Politics
Alaska Activists Launch Campaign To Put Psychedelics Legalization Measure On 2026 Ballot

Activists in Alaska are working to put a measure on the 2026 state ballot to legalize certain psychedelics—including psilocybin, mescaline and DMT—and create a state-regulated system for facilitated use.
The group Natural Medicine Alaska this week officially began gathering signatures in the cities of Anchorage and Palmer as part of a first step in the state’s initiative process.
Organizers first have to submit 100 signatures of qualified registered voters to get the process rolling. From there, the state Lt. Gov. Nancy Dahlstrom (R) has 60 days to decide whether to certify the proposal for further signature gathering to qualify for the 2026 ballot.
While language of the prospective ballot measure is not available on Natural Medicine Alaska’s website—and the group did not immediately respond to an emailed request from Marijuana Moment—a policy outline explains the plan as “building off of” Colorado’s voter-approved 2022 Natural Medicine Health Act, under which facilitators recently administered the state’s first legal dose of psilocybin.

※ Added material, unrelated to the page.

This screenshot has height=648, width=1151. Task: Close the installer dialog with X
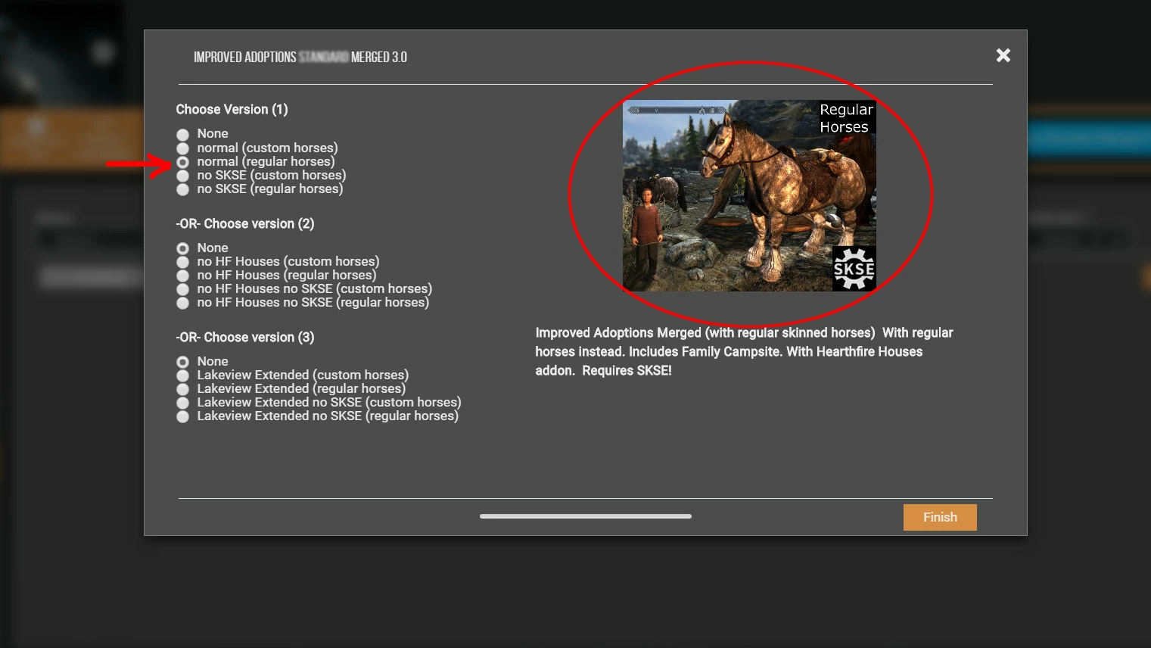tap(1003, 55)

The Alaska proposal would legalize non-commercial use, cultivation and sharing of DMT, non-peyote mescaline, psilocybin and psilocin under a so-called “grow, gather, gift” model popular among psychedelic reform proponents.
It would further create a state-regulated program where adults would be administered natural medicines in a supervised setting, and it would allow certain medical professionals to “prescribe and dispense microdoses…to patients.”

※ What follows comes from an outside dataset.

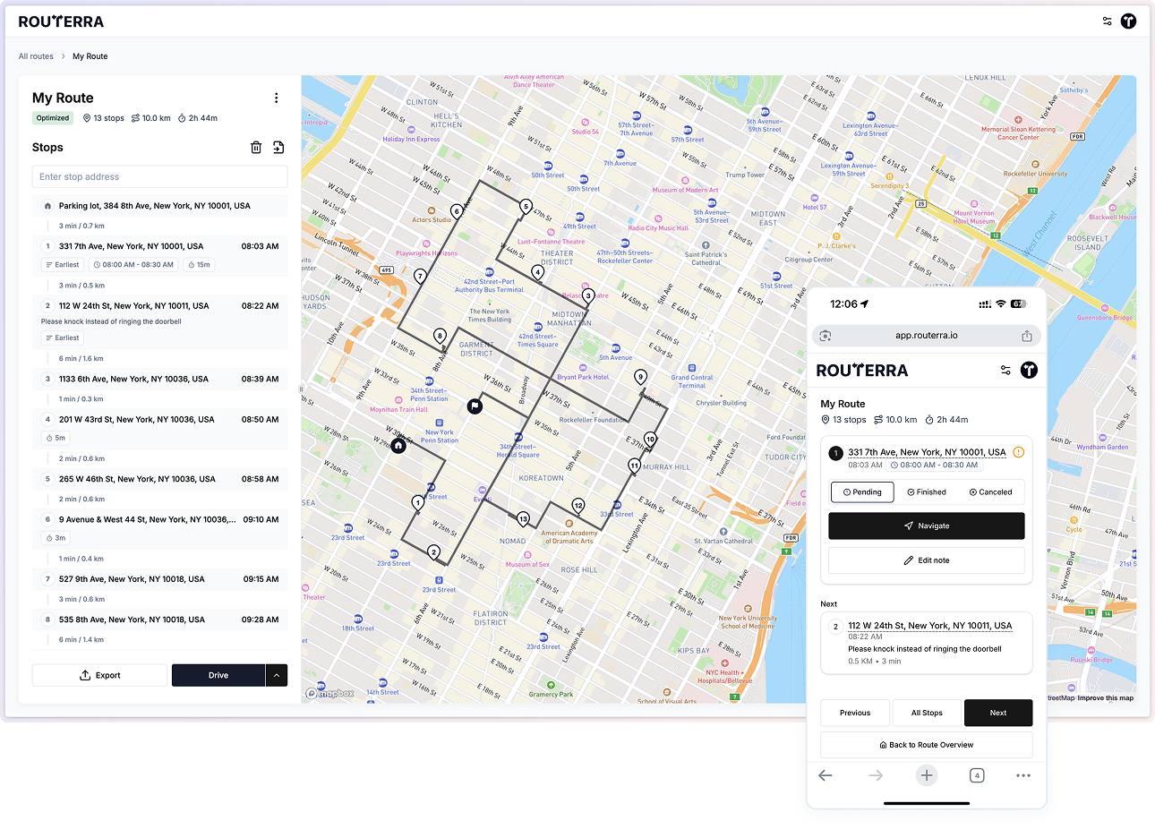1155x829 pixels.
Task: Click the orange warning icon on stop 1
Action: (x=1018, y=452)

The policy outline says the measure “shifts away from a restrictive healing center model, allowing individual practitioners to provide [natural medicine] in their offices and at-home facilitation, increasing accessibility in rural communities” common in Alaska.
Facilities would need to be “majority Alaska-owned, ensuring economic benefits stay within the state.”
Traditional healers would also be protected under the proposed initiative for “ceremonial, spiritual, or cultural use of plant medicines” through legal exemptions to state drug laws.
“We see a future where natural medicines are available as an option to all who are seeking out healing and well-being, a future where education on these medicines empowers the Alaskan community with legalized personal use of psilocybin and other natural psychedelics,” says a Natural Medicine Alaska campaign video uploaded to YouTube in February. “We see an Alaska transformed by the decriminalization of entheogens into a regulated and supportive environment for the therapeutic use of psychedelics.”
One natural medicine, ibogaine, would be specifically prohibited for personal use, though ibogaine treatment centers are included in the proposal as component “to be implemented once Alaska’s regulated access program is established.”
“Traditional use [of iboga] by highly trained and recognized practitioners” would also be protected under the plan.
Other provisions in the policy outline include expungement and record-clearing for past criminal offenses related to natural medicine, local protections “for active duty [military] members, law enforcement and first responders who use [natural medicines] covered under the initiative” and support for synthetic versions of ibogaine “to promote sustainability and prevent overharvesting of natural sources.”
Alaska would be further required under the proposal, the outline says, “to provide psychedelic crisis assessment and intervention training for first responders to enhance their knowledge and skills to quickly and effectively respond to emotional and behavioral crisis events involving [natural medicines].”
A poll last year found that nearly half (49.4 percent) of adults in Alaska would support a ballot measure to more broadly remove criminal penalties for using substances such as psilocybin mushrooms.
That support rose markedly—to nearly two thirds (65 percent)—when participants were told that Alaska has high rates of mental illnesses that could potentially be treated with psychedelics.
Last year, Alaska lawmakers passed legislation to create a state task force to study how to license and regulate psychedelic-assisted therapy. The measure took effect without the signature of Gov. Mike Dunleavy (R).
So far two other states have facilitated psychedelics programs that are fully operational. Oregon voters legalized therapeutic psilocybin in 2020, and Colorado’s program was passed at the ballot box in 2022, with the state’s governor signing legislation a year later to create the regulatory framework for the program.
In Oregon, more people could eventually access legal psilocybin following a recent federal court ruling in favor of plaintiffs who argued that the state’s first-in-the nation psilocybin law wrongfully prevents homebound patients from seeking care.
Four care providers—three licensed psilocybin facilitators and a physician specializing in advanced and terminal illnesses—sued the state about year ago, alleging that the state Psilocybin Services Act (PSA) discriminates against disabled individuals who can’t travel to designated service centers where the substance is administered.
In Maine, meanwhile, lawmakers last week reversed course and rejected a bill to legalize possession of up to one ounce of psilocybin by people 21 and older.
At the federal level, attorneys for a doctor seeking to reschedule psilocybin so he can administer it to terminally ill patients recently demanded an update from the Drug Enforcement Administration, which previously agreed to submit a request for a scientific review of the psychedelic from the U.S. Department of Health and Human Services.
Separately in Alaska, a federal judge ruled late last month that state officials did not violate the constitution when restricting intoxicating hemp products in 2023.